D. Breach of contract and fiduciary duty claims

The district court found that McKenzie’s breach of contract and fiduciary duty claims were duplicative of his legal malpractice claim. Michigan law is clear that a plaintiff cannot prevail on a claim for breach of contract where the alleged facts support a claim for legal malpractice. Aldred v. O’Hara-Bruce, 184 Mich.App. 488, 458 N.W.2d 671, 673 (1990) (holding that claims against attorneys for inadequate representation sound in legal malpractice and not breach of contract). The Aldred case has also been interpreted by the Michigan courts as holding that the only claim that may be brought against one’s attorney for inadequate legal services is a claim for legal malpractice. Melody Farms, Inc. v. Carson Fischer, PLC, No. 215888, 2001 WL 740575, at *5 (Mich. App. Feb.16, 2001) (unpublished) (holding that, in light of Aldred, a claim for breach of fiduciary duty is redundant with a claim for legal malpractice).

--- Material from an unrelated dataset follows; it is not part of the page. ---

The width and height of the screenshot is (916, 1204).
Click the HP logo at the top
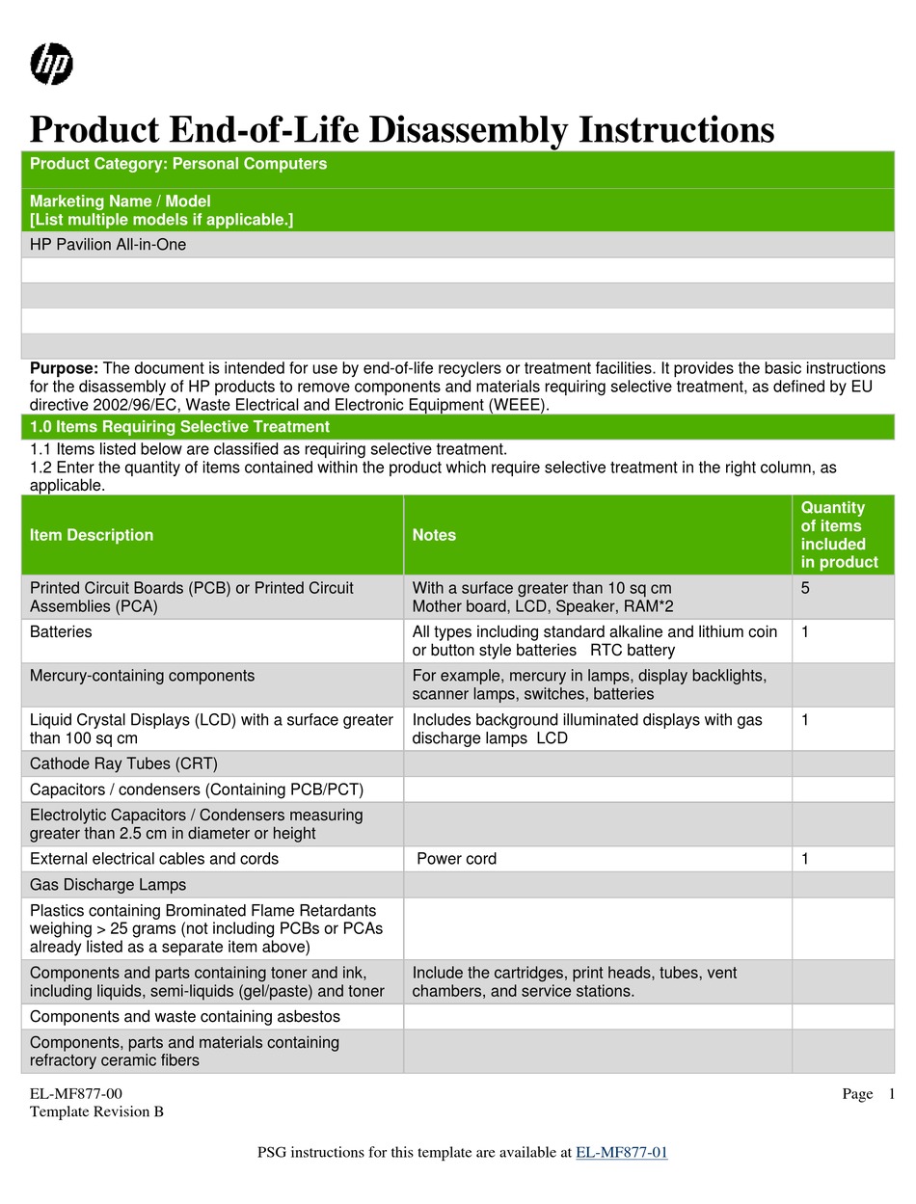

E. Intentional infliction of emotional distress

Under Michigan law, a prima facie claim for intentional infliction of emotional distress has the following four elements: “(1) extreme and outrageous conduct; (2) intent or recklessness; (3) causation; and (4) severe emotional distress.” Ruffin-Steinback v. dePasse, 267 F.3d 457, 464 (6th Cir.2001) (quotation marks omitted). Michigan law requires that the plaintiff show more than “mere insults, indignities, threats, annoyances, petty oppressions, or other trivialities.” Roberts v. Auto-Owners Ins. Co., 422 Mich. 594, 374 N.W.2d 905, 909 (1985) (citation and quotation marks omitted). In this case, McKenzie alleges that Berggren “yelled at him and called him crazy, and strong-armed [him] into a settlement by referencing his skin color!” Although this alleged language would indeed be rude and unprofessional, we agree with the district court that McKenzie has failed to allege any conduct that rises to the level of “extreme and outrageous” under Michigan law.

III. CONCLUSION

For all of the reasons set forth above, we AFFIRM the judgment of the district court.